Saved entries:
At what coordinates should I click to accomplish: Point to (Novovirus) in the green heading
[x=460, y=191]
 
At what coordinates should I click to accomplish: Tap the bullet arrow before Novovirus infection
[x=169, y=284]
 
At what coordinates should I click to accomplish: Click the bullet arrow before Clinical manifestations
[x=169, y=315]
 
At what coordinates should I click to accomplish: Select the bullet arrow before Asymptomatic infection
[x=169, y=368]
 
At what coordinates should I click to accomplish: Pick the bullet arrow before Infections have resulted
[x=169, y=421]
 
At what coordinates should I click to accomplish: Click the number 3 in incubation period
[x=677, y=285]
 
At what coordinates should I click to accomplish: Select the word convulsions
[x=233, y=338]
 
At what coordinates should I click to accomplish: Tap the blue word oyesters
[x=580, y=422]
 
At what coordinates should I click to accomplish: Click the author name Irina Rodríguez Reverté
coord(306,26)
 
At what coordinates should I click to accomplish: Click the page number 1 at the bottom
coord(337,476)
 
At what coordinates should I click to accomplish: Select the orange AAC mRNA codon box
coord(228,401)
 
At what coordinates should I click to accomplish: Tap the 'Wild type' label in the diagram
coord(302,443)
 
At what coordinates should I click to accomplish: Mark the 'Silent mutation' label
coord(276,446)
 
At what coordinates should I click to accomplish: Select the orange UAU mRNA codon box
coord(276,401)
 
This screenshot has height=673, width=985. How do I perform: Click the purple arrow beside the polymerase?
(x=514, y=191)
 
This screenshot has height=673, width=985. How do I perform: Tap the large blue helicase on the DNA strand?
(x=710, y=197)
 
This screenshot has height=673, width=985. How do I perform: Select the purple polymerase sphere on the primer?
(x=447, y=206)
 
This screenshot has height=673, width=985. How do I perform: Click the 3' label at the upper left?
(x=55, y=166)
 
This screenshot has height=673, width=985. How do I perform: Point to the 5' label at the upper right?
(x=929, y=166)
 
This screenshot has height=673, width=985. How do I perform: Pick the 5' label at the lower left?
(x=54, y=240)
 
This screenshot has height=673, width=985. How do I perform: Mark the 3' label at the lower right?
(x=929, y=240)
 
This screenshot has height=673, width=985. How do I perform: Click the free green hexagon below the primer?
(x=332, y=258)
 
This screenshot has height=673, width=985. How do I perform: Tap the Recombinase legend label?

» How to complete this task:
Your response needs to restate the lines above exactly.

» Solution to this problem:
At what coordinates should I click to accomplish: Point to (Novovirus) in the green heading
[x=460, y=191]
 
At what coordinates should I click to accomplish: Tap the bullet arrow before Novovirus infection
[x=169, y=284]
 
At what coordinates should I click to accomplish: Click the bullet arrow before Clinical manifestations
[x=169, y=315]
 
At what coordinates should I click to accomplish: Select the bullet arrow before Asymptomatic infection
[x=169, y=368]
 
At what coordinates should I click to accomplish: Pick the bullet arrow before Infections have resulted
[x=169, y=421]
 
At what coordinates should I click to accomplish: Click the number 3 in incubation period
[x=677, y=285]
 
At what coordinates should I click to accomplish: Select the word convulsions
[x=233, y=338]
 
At what coordinates should I click to accomplish: Tap the blue word oyesters
[x=580, y=422]
 
At what coordinates should I click to accomplish: Click the author name Irina Rodríguez Reverté
coord(306,26)
 
At what coordinates should I click to accomplish: Click the page number 1 at the bottom
coord(337,476)
 
At what coordinates should I click to accomplish: Select the orange AAC mRNA codon box
coord(228,401)
 
At what coordinates should I click to accomplish: Tap the 'Wild type' label in the diagram
coord(302,443)
 
At what coordinates should I click to accomplish: Mark the 'Silent mutation' label
coord(276,446)
 
At what coordinates should I click to accomplish: Select the orange UAU mRNA codon box
coord(276,401)
 
This screenshot has height=673, width=985. How do I perform: Click the purple arrow beside the polymerase?
(x=514, y=191)
 
This screenshot has height=673, width=985. How do I perform: Tap the large blue helicase on the DNA strand?
(x=710, y=197)
 
This screenshot has height=673, width=985. How do I perform: Select the purple polymerase sphere on the primer?
(x=447, y=206)
 
This screenshot has height=673, width=985. How do I perform: Click the 3' label at the upper left?
(x=55, y=166)
 
This screenshot has height=673, width=985. How do I perform: Point to the 5' label at the upper right?
(x=929, y=166)
 
This screenshot has height=673, width=985. How do I perform: Pick the 5' label at the lower left?
(x=54, y=240)
 
This screenshot has height=673, width=985. How do I perform: Mark the 3' label at the lower right?
(x=929, y=240)
 
This screenshot has height=673, width=985. How do I perform: Click the free green hexagon below the primer?
(x=332, y=258)
 
This screenshot has height=673, width=985. How do I perform: Tap the Recombinase legend label?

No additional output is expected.